═══ INFORMATION GIVEN ═══

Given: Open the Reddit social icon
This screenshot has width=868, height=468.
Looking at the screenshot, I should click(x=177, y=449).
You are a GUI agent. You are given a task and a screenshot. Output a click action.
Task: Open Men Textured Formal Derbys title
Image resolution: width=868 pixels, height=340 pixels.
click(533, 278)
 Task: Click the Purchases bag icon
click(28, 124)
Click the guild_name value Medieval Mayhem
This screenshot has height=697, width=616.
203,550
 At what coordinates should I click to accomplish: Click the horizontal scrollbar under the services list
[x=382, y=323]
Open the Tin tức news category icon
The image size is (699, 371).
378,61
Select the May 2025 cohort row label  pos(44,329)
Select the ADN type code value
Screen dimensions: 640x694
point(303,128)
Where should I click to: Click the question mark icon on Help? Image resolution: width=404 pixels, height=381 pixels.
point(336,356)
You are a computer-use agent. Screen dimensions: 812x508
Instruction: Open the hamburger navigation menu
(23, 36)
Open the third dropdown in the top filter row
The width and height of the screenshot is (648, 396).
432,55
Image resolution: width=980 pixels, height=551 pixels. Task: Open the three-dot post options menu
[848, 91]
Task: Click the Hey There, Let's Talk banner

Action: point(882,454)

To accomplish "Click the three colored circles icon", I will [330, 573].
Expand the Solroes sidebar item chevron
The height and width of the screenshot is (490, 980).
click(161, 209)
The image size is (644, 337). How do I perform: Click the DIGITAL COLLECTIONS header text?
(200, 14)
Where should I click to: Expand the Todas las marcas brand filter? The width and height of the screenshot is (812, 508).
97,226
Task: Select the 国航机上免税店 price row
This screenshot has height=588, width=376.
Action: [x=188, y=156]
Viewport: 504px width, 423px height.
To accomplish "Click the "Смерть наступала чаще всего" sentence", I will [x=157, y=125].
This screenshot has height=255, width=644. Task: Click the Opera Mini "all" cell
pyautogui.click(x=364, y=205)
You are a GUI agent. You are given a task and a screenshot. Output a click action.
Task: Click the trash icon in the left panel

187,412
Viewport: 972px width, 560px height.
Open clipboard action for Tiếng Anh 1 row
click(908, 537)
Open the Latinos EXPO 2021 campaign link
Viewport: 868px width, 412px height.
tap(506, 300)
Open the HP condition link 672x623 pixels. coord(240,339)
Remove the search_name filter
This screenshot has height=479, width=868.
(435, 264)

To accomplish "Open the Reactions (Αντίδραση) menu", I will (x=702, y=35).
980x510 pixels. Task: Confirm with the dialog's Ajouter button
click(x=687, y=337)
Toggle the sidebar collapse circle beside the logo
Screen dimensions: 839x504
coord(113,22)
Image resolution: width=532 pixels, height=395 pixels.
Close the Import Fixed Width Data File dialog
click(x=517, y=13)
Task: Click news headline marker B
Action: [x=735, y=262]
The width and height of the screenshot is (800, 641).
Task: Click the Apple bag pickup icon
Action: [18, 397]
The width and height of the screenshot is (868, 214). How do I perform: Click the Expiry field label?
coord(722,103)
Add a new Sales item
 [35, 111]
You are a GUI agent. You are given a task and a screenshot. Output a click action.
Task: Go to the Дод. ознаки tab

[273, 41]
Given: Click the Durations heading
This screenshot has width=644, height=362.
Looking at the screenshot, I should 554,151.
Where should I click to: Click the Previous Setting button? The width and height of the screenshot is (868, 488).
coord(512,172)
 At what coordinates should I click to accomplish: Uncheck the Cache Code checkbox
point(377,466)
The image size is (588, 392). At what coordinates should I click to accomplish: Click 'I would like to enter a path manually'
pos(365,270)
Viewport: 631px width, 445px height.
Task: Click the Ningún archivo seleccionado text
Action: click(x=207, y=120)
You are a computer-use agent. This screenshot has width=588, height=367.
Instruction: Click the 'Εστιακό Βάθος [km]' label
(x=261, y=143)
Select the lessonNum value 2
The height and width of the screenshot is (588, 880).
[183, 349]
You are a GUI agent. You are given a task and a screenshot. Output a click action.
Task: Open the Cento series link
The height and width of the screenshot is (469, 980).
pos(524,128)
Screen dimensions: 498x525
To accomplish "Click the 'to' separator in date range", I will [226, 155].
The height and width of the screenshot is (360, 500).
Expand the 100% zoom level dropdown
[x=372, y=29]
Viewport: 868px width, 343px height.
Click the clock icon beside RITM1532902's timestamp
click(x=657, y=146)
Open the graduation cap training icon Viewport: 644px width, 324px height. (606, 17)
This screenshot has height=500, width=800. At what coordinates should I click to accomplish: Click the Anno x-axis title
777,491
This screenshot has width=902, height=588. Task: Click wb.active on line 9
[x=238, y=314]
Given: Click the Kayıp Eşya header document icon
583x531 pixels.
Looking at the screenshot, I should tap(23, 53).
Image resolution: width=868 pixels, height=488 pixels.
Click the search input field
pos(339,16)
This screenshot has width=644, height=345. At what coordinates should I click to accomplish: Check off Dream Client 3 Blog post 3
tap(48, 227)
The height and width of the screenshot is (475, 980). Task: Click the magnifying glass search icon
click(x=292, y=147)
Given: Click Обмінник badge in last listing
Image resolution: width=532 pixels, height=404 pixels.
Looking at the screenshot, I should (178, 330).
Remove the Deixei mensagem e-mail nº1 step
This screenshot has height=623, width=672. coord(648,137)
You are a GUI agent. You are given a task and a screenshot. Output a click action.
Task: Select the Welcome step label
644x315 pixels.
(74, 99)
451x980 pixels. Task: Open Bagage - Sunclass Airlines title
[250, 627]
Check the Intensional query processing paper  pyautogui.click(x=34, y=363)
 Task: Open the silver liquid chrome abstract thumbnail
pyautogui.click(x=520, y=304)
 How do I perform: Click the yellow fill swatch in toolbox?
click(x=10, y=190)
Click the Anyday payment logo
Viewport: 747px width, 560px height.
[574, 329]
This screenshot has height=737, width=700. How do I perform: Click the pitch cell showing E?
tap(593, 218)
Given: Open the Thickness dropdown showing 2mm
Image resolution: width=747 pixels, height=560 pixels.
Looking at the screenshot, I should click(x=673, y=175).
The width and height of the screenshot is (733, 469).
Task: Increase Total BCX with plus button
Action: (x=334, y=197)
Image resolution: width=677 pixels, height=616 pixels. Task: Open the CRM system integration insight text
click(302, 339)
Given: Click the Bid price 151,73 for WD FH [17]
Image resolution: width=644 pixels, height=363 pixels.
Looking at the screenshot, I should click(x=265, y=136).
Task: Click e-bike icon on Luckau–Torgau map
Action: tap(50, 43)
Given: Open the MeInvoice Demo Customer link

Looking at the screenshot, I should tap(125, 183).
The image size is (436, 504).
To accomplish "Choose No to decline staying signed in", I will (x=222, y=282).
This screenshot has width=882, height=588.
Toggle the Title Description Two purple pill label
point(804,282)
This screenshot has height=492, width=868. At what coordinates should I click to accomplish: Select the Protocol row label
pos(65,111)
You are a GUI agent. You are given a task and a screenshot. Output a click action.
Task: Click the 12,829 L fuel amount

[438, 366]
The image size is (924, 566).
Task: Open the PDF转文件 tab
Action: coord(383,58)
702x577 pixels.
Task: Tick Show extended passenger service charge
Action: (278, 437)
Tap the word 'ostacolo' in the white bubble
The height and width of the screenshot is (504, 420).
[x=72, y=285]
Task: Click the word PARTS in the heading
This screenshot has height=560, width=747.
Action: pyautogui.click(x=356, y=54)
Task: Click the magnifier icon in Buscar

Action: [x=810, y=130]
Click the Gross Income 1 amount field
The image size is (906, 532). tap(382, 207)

═══

__WHAT YOU WILL DO__
Output all lines from the beginning of the data up to the line holding "You are a computer-use agent. Screen", that line included, exactly as written.

__EXERCISE SOLUTION__
Given: Open the Reddit social icon
This screenshot has width=868, height=468.
Looking at the screenshot, I should click(x=177, y=449).
You are a GUI agent. You are given a task and a screenshot. Output a click action.
Task: Open Men Textured Formal Derbys title
Image resolution: width=868 pixels, height=340 pixels.
click(533, 278)
 Task: Click the Purchases bag icon
click(28, 124)
Click the guild_name value Medieval Mayhem
This screenshot has height=697, width=616.
203,550
 At what coordinates should I click to accomplish: Click the horizontal scrollbar under the services list
[x=382, y=323]
Open the Tin tức news category icon
The image size is (699, 371).
378,61
Select the May 2025 cohort row label  pos(44,329)
Select the ADN type code value
Screen dimensions: 640x694
point(303,128)
Where should I click to: Click the question mark icon on Help? Image resolution: width=404 pixels, height=381 pixels.
point(336,356)
You are a computer-use agent. Screen dimensions: 812x508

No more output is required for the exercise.